Supplied records: Begin

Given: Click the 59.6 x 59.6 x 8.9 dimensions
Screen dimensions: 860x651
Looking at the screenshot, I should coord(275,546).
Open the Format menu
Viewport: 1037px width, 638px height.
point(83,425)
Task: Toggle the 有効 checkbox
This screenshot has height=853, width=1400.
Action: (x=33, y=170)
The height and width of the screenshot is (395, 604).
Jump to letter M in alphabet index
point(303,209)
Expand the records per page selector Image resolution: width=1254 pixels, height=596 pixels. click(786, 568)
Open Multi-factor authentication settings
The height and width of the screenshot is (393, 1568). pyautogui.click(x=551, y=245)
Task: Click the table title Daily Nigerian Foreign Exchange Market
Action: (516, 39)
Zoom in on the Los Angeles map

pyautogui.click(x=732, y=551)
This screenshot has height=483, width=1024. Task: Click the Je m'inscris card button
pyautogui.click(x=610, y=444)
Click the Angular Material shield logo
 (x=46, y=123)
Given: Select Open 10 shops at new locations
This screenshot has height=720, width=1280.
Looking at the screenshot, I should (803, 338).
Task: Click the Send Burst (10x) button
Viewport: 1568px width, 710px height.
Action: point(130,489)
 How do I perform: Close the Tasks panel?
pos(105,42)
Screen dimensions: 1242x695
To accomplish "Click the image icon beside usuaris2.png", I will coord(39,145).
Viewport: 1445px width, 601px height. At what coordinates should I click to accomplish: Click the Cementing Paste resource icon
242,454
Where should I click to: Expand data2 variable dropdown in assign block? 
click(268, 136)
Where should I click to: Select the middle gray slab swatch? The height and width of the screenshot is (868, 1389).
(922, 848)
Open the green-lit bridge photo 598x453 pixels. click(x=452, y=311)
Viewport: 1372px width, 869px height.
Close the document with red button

Supplied records: End

▶ [What the task asks] Across the listing, how many lines contain the word "pixels"? Give the number without further comment.

▶ [Task result] 2